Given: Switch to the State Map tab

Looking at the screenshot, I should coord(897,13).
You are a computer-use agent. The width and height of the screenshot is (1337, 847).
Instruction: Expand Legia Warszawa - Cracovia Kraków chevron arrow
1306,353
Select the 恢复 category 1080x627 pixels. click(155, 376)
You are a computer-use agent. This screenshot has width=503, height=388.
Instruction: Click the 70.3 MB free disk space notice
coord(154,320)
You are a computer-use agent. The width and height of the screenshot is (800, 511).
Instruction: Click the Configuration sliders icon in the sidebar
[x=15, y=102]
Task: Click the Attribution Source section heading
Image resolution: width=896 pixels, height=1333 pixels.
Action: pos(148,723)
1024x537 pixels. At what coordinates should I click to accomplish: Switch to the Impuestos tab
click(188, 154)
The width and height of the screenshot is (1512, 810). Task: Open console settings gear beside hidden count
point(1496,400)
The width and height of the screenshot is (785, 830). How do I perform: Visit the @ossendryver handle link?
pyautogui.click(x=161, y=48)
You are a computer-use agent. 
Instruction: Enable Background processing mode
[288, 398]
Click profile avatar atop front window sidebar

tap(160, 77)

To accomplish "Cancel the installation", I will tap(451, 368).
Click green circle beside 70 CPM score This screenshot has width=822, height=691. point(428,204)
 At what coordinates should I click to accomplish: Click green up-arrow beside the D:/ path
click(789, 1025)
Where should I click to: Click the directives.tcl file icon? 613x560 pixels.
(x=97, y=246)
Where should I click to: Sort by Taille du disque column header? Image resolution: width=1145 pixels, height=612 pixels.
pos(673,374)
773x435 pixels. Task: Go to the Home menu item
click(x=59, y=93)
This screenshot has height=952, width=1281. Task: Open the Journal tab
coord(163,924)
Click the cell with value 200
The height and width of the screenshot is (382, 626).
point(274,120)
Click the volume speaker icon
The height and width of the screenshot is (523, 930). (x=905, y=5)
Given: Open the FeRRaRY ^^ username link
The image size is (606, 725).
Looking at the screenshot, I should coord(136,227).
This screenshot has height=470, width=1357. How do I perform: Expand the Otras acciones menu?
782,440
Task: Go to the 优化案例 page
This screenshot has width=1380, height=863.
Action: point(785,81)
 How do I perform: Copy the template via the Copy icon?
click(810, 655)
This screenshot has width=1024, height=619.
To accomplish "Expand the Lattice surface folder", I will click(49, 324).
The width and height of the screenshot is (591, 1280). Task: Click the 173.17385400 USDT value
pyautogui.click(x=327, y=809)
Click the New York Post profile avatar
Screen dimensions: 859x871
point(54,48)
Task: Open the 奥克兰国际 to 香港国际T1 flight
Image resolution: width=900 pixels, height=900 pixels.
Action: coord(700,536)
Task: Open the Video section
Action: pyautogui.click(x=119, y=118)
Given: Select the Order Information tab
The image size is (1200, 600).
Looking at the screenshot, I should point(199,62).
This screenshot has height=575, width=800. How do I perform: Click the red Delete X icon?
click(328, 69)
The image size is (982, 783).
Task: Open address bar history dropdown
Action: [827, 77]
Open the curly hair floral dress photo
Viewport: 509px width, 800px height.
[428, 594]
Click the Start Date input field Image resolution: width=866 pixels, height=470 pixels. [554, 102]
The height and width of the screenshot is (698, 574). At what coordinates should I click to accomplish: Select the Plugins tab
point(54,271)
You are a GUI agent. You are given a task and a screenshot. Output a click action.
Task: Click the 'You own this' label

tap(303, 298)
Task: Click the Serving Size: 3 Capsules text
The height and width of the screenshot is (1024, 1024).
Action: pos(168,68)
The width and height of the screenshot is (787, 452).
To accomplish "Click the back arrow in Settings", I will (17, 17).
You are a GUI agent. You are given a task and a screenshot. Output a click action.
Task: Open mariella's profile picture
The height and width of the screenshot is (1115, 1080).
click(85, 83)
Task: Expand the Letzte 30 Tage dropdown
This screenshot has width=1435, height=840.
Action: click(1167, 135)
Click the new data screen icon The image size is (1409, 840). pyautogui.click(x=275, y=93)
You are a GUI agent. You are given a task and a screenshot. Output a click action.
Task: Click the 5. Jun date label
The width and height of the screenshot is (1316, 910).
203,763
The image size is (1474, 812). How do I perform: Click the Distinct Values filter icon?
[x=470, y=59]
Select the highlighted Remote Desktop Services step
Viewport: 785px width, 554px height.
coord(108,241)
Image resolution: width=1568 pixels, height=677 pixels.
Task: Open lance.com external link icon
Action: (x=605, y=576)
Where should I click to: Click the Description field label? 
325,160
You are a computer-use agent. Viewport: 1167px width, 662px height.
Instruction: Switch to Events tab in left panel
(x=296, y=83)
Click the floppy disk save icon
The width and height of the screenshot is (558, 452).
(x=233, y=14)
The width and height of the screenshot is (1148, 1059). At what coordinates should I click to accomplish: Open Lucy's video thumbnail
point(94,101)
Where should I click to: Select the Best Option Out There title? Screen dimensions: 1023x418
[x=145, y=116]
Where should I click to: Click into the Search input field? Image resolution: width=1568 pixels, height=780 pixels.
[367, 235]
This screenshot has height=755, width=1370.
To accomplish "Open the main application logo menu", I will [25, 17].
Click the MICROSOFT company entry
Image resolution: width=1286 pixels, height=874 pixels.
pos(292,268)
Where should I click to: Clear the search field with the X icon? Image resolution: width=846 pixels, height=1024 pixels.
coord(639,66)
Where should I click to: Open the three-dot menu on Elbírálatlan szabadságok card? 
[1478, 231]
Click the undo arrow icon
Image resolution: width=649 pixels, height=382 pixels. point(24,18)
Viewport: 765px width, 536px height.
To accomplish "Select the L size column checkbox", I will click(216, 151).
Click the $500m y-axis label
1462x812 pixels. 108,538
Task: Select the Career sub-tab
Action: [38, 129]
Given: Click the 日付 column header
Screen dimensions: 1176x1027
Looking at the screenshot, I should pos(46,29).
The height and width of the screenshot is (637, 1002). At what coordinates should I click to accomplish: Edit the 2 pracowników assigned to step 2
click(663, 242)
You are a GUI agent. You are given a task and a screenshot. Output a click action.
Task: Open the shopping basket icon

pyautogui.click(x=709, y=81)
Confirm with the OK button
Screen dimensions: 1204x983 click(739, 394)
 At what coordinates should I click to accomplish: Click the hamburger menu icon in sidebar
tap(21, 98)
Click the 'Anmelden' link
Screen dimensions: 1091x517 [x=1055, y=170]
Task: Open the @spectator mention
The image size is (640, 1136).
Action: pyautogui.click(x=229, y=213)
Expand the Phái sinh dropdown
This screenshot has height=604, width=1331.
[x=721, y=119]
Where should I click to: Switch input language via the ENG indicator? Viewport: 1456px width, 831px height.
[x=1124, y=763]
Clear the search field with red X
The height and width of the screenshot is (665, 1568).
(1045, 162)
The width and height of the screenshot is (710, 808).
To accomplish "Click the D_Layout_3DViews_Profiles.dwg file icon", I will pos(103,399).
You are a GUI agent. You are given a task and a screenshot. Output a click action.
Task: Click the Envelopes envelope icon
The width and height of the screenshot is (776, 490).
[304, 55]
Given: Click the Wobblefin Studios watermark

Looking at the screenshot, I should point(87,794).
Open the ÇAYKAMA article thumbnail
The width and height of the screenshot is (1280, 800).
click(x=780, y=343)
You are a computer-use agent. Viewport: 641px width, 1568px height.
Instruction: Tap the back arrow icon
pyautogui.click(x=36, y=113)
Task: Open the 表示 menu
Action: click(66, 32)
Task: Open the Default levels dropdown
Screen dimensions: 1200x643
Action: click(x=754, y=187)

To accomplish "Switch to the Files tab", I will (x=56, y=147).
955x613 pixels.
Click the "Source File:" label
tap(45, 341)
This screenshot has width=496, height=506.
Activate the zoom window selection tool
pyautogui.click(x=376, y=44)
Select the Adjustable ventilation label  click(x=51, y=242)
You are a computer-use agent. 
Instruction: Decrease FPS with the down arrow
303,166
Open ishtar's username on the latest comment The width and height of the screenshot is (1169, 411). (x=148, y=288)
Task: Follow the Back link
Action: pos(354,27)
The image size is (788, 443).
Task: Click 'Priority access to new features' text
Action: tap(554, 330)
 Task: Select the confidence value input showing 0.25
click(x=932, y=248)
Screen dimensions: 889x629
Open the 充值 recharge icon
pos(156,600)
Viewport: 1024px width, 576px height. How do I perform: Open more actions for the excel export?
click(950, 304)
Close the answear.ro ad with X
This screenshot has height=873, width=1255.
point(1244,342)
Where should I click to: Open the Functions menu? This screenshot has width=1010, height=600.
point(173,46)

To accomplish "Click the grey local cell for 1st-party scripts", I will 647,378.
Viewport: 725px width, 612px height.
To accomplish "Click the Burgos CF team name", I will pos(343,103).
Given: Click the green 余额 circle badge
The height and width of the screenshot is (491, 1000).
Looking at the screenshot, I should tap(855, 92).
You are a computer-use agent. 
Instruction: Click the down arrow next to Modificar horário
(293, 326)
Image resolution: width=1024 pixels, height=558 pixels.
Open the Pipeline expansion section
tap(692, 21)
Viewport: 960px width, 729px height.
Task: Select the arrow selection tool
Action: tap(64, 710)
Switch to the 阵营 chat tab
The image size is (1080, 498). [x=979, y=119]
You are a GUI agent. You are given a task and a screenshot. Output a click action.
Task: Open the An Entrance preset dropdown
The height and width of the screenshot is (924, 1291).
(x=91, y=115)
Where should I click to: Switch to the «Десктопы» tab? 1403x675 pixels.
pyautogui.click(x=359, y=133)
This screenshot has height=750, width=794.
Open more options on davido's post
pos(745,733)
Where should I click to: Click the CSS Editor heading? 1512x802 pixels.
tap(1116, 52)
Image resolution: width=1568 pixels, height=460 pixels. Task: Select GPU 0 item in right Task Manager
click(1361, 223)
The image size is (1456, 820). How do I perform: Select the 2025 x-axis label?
········
*Task requirements*
Transcribe, with no changes, the listing above from its first line through the line with "Given: Open the FeRRaRY ^^ username link", including that line, and stop once it is done.

*Answer box*
Given: Switch to the State Map tab

Looking at the screenshot, I should coord(897,13).
You are a computer-use agent. The width and height of the screenshot is (1337, 847).
Instruction: Expand Legia Warszawa - Cracovia Kraków chevron arrow
1306,353
Select the 恢复 category 1080x627 pixels. click(155, 376)
You are a computer-use agent. This screenshot has width=503, height=388.
Instruction: Click the 70.3 MB free disk space notice
coord(154,320)
You are a computer-use agent. The width and height of the screenshot is (800, 511).
Instruction: Click the Configuration sliders icon in the sidebar
[x=15, y=102]
Task: Click the Attribution Source section heading
Image resolution: width=896 pixels, height=1333 pixels.
Action: pos(148,723)
1024x537 pixels. At what coordinates should I click to accomplish: Switch to the Impuestos tab
click(188, 154)
The width and height of the screenshot is (1512, 810). Task: Open console settings gear beside hidden count
point(1496,400)
The width and height of the screenshot is (785, 830). How do I perform: Visit the @ossendryver handle link?
pyautogui.click(x=161, y=48)
You are a computer-use agent. 
Instruction: Enable Background processing mode
[288, 398]
Click profile avatar atop front window sidebar

tap(160, 77)

To accomplish "Cancel the installation", I will tap(451, 368).
Click green circle beside 70 CPM score This screenshot has width=822, height=691. point(428,204)
 At what coordinates should I click to accomplish: Click green up-arrow beside the D:/ path
click(789, 1025)
Where should I click to: Click the directives.tcl file icon? 613x560 pixels.
(x=97, y=246)
Where should I click to: Sort by Taille du disque column header? Image resolution: width=1145 pixels, height=612 pixels.
pos(673,374)
773x435 pixels. Task: Go to the Home menu item
click(x=59, y=93)
This screenshot has height=952, width=1281. Task: Open the Journal tab
coord(163,924)
Click the cell with value 200
The height and width of the screenshot is (382, 626).
point(274,120)
Click the volume speaker icon
The height and width of the screenshot is (523, 930). (x=905, y=5)
Given: Open the FeRRaRY ^^ username link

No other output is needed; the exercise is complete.